De afdeling Elektrotechniek van het Koninklijk Instituut van Ingenieurs komt tot die constatering na een groot intern debat tussen voor- en tegenstanders van windenergie % de voorstanders werden aangevoerd door TU-hoogleraar prof.dr.ir. Gijs van Kuik. Aan de ene kant, zo meldt het Kivi, is het technisch gezien mogelijk om twintig procent van de Nederlandse behoefte aan elektriciteit op te wekken met windmolens. Daar zijn alleen wel veel meer windmolens voor nodig dan voorzien: gezien de verwachte stijging in het energieverbruik heeft Nederland een windpark in de Noordzee nodig dat tien megawatt genereert % haast anderhalf keer zoveel als de zes megawatt waar de huidige plannen van uitgaan.

En: er is geen enkele hoop dat windenergie binnen afzienbare tijd geld oplevert. Daarvoor zijn de molens te duur en is de opbrengst te laag. De Kivi schat in dat er de komende decennia vijftien tot 25 miljard euro nodig is om een Noordzeepark op touw te zetten, ofwel een à twee miljard euro per jaar. En de opbrengst is volgens het Kivi ‘beperkt’: 20 procent elektriciteit uit windmolens leidt tot 5 procent reductie van de totale CO2-uitstoot.

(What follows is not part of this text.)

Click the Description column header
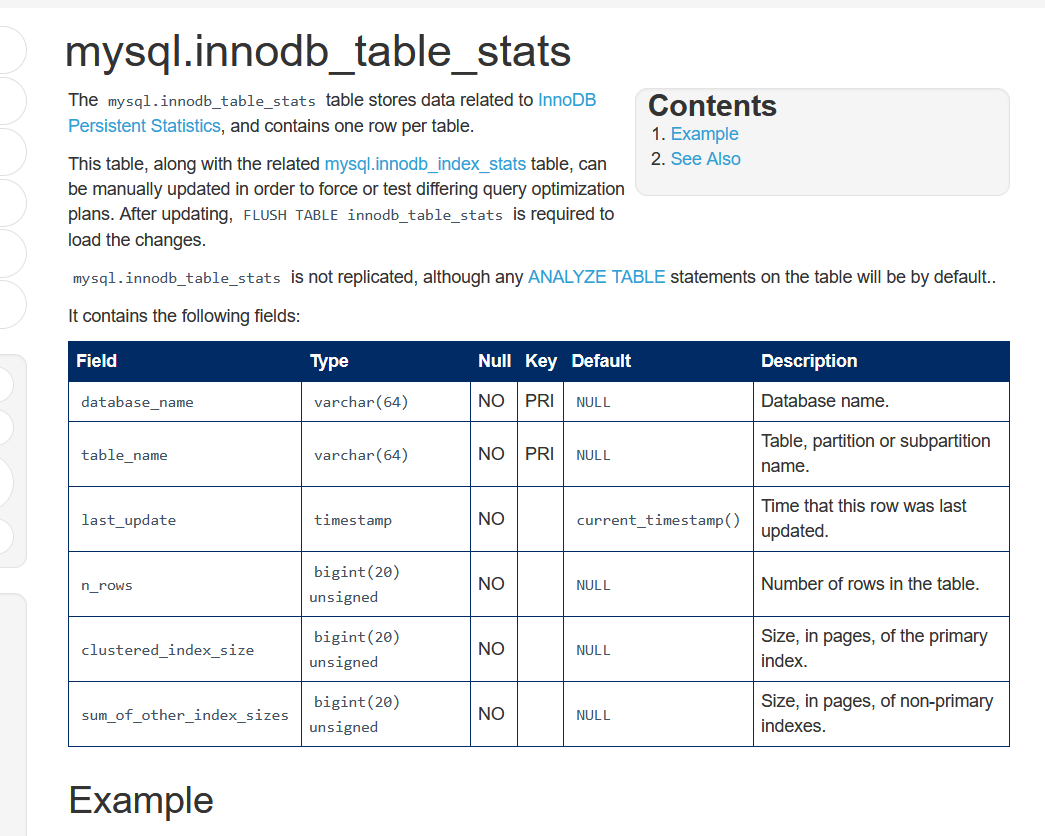The height and width of the screenshot is (836, 1045). coord(809,361)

Van Kuik vindt de persverklaring waarmee het Kivi naar buiten treedt `niet helemaal gelukkig geformuleerd.’ Niet de maatschappij draait op voor alle kosten; de particuliere energiesector doet immers volop mee. ,,De vraag wat de overheid kwijt is, staat nog open.” Bovendien vindt Van Kuik dat de ingenieurskoepel de stand van zaken nogal somber verwoordt. ,,Je kijkt toch aan tegen twintig procent reductie van het gebruik van met fossiele brandstoffen opgewekte elektriciteit. En met vijf procent reductie van de CO2-uitstoot ben je best aardig bezig.”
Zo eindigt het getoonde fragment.